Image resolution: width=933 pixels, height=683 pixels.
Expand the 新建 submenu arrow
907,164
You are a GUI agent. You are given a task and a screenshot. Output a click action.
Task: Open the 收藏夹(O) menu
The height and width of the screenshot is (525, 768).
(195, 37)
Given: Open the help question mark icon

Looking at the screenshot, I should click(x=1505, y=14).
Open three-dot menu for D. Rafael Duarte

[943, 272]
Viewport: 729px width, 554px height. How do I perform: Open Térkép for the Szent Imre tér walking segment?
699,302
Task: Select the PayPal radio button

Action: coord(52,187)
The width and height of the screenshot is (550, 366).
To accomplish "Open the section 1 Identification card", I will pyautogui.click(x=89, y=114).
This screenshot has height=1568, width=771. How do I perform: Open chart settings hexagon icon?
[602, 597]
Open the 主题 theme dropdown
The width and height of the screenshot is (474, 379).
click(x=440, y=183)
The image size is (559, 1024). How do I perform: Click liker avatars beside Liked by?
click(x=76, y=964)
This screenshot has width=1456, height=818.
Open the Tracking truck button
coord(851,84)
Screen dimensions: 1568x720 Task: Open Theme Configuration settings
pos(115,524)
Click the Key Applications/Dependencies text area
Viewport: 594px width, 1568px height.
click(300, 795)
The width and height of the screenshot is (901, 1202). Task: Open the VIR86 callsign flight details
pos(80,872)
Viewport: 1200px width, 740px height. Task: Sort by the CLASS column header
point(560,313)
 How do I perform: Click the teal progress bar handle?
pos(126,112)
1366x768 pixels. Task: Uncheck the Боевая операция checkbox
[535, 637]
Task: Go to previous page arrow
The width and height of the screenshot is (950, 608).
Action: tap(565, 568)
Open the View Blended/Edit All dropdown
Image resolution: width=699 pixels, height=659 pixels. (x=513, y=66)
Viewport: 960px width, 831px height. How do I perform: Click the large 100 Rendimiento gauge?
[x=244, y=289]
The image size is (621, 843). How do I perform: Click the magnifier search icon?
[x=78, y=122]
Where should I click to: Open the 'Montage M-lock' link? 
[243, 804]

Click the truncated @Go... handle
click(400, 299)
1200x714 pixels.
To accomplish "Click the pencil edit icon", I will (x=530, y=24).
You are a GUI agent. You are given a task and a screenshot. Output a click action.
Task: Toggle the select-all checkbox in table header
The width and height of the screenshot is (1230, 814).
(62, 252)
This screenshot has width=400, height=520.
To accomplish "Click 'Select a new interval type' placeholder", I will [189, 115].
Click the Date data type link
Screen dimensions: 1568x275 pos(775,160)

☆ ☆ ☆

Problem to work on: What you return must be the lines above that run from the line with "Where should I" to the line with "This screenshot has width=400, height=520.", inclusive, each copied exactly.

Output of the exercise:
Where should I click to: Open the 'Montage M-lock' link? 
[243, 804]

Click the truncated @Go... handle
click(400, 299)
1200x714 pixels.
To accomplish "Click the pencil edit icon", I will (x=530, y=24).
You are a GUI agent. You are given a task and a screenshot. Output a click action.
Task: Toggle the select-all checkbox in table header
The width and height of the screenshot is (1230, 814).
(62, 252)
This screenshot has width=400, height=520.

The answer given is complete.